┌─ Supplied material

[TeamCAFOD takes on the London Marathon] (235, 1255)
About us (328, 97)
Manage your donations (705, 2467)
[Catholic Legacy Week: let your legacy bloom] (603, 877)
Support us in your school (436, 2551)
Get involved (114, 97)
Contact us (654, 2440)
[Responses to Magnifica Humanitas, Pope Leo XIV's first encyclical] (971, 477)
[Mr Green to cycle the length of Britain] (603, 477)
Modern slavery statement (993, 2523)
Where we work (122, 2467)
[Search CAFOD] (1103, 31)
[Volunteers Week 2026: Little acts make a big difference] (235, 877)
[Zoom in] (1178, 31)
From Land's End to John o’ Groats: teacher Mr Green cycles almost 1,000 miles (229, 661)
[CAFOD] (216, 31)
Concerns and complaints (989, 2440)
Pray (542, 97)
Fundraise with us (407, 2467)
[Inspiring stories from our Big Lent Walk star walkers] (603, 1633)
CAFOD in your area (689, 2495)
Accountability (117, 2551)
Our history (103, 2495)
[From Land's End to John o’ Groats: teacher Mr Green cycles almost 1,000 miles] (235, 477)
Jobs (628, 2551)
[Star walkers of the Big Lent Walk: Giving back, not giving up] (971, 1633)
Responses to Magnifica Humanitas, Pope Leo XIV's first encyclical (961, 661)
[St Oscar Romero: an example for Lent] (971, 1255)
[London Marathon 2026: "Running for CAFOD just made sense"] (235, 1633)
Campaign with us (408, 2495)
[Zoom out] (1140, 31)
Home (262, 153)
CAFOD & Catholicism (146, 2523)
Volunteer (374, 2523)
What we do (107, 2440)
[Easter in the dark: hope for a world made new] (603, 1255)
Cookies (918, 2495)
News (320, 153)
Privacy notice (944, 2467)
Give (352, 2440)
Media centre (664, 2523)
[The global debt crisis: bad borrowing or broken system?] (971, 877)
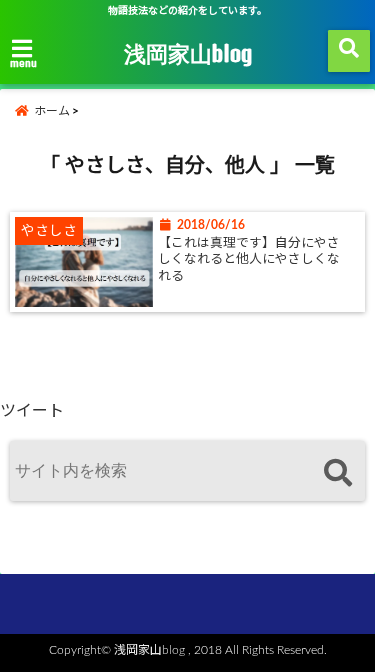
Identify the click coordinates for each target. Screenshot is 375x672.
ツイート (32, 411)
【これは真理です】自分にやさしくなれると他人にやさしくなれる (249, 259)
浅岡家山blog (188, 53)
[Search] (337, 473)
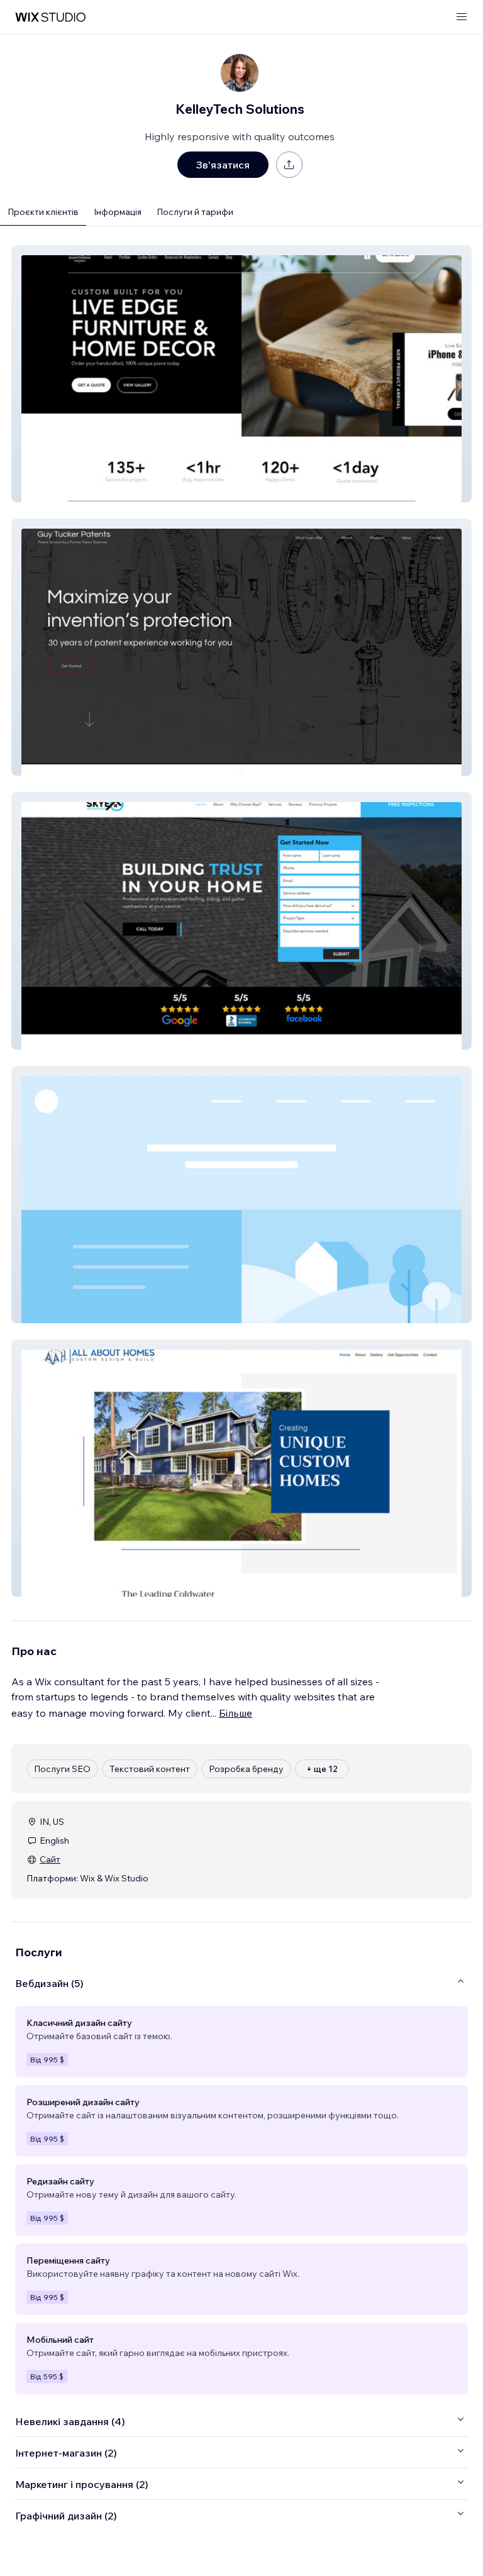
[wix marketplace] (50, 17)
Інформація (118, 211)
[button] (241, 373)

└─

◆ Your goal ◆
Could you please repeat the entries above exactly, with every picture left out?

◆ Task output ◆
[TeamCAFOD takes on the London Marathon] (235, 1255)
About us (328, 97)
Manage your donations (705, 2467)
[Catholic Legacy Week: let your legacy bloom] (603, 877)
Support us in your school (436, 2551)
Get involved (114, 97)
Contact us (654, 2440)
[Responses to Magnifica Humanitas, Pope Leo XIV's first encyclical] (971, 477)
[Mr Green to cycle the length of Britain] (603, 477)
Modern slavery statement (993, 2523)
Where we work (122, 2467)
[Search CAFOD] (1103, 31)
[Volunteers Week 2026: Little acts make a big difference] (235, 877)
[Zoom in] (1178, 31)
From Land's End to John o’ Groats: teacher Mr Green cycles almost 1,000 miles (229, 661)
[CAFOD] (216, 31)
Concerns and complaints (989, 2440)
Pray (542, 97)
Fundraise with us (407, 2467)
[Inspiring stories from our Big Lent Walk star walkers] (603, 1633)
CAFOD in your area (689, 2495)
Accountability (117, 2551)
Our history (103, 2495)
[From Land's End to John o’ Groats: teacher Mr Green cycles almost 1,000 miles] (235, 477)
Jobs (628, 2551)
[Star walkers of the Big Lent Walk: Giving back, not giving up] (971, 1633)
Responses to Magnifica Humanitas, Pope Leo XIV's first encyclical (961, 661)
[St Oscar Romero: an example for Lent] (971, 1255)
[London Marathon 2026: "Running for CAFOD just made sense"] (235, 1633)
Campaign with us (408, 2495)
[Zoom out] (1140, 31)
Home (262, 153)
CAFOD & Catholicism (146, 2523)
Volunteer (374, 2523)
What we do (107, 2440)
[Easter in the dark: hope for a world made new] (603, 1255)
Cookies (918, 2495)
News (320, 153)
Privacy notice (944, 2467)
Give (352, 2440)
Media centre (664, 2523)
[The global debt crisis: bad borrowing or broken system?] (971, 877)
Identify the click coordinates for each target. Screenshot is 375x672.
ツイート (32, 411)
【これは真理です】自分にやさしくなれると他人にやさしくなれる (249, 259)
浅岡家山blog (188, 53)
[Search] (337, 473)
[wix marketplace] (50, 17)
Інформація (118, 211)
[button] (241, 373)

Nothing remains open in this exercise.